§ What needs to be done: Reproduce the records below exactly, but only between the lines holding "November to Remember (129, 2175)" and "Apie Mus (1113, 1344)", inclusive.
(Data excerpts Opens)
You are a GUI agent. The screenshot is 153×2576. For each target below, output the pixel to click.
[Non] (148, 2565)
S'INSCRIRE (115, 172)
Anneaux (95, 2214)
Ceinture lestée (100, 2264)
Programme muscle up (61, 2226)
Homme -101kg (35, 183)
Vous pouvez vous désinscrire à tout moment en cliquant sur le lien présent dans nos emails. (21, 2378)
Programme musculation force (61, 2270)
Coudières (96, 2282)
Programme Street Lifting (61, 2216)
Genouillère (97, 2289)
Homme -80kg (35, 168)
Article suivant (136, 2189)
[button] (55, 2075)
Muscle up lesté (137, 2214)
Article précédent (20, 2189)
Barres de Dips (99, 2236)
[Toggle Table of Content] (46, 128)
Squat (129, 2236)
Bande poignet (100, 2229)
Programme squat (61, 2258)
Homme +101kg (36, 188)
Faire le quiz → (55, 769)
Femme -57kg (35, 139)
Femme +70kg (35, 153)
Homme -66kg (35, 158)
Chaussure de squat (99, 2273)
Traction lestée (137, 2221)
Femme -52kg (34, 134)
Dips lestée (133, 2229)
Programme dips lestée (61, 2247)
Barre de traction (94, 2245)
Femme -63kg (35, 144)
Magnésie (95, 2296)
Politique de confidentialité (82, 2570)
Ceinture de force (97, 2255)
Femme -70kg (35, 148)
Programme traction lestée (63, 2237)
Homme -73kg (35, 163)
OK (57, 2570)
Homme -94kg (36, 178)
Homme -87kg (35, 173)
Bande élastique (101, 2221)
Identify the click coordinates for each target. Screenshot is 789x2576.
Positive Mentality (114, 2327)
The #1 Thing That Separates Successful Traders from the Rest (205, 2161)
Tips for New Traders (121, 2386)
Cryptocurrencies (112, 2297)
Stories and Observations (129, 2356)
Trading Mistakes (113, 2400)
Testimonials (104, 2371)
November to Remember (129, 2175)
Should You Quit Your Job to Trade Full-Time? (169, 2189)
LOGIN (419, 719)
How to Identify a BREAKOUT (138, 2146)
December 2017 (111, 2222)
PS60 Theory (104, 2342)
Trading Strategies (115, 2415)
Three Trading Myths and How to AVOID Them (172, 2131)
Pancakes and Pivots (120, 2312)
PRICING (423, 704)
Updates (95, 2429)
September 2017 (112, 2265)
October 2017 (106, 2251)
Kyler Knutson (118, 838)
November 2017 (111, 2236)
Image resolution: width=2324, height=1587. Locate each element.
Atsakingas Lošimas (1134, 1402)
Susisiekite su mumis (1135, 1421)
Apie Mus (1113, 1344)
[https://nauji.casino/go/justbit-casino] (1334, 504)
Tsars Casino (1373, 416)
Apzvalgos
(Data excerpts Closes)
§ The answer:
November to Remember (129, 2175)
Should You Quit Your Job to Trade Full-Time? (169, 2189)
LOGIN (419, 719)
How to Identify a BREAKOUT (138, 2146)
December 2017 (111, 2222)
PS60 Theory (104, 2342)
Trading Strategies (115, 2415)
Three Trading Myths and How to AVOID Them (172, 2131)
Pancakes and Pivots (120, 2312)
PRICING (423, 704)
Updates (95, 2429)
September 2017 (112, 2265)
October 2017 (106, 2251)
Kyler Knutson (118, 838)
November 2017 (111, 2236)
Image resolution: width=2324, height=1587. Locate each element.
Atsakingas Lošimas (1134, 1402)
Susisiekite su mumis (1135, 1421)
Apie Mus (1113, 1344)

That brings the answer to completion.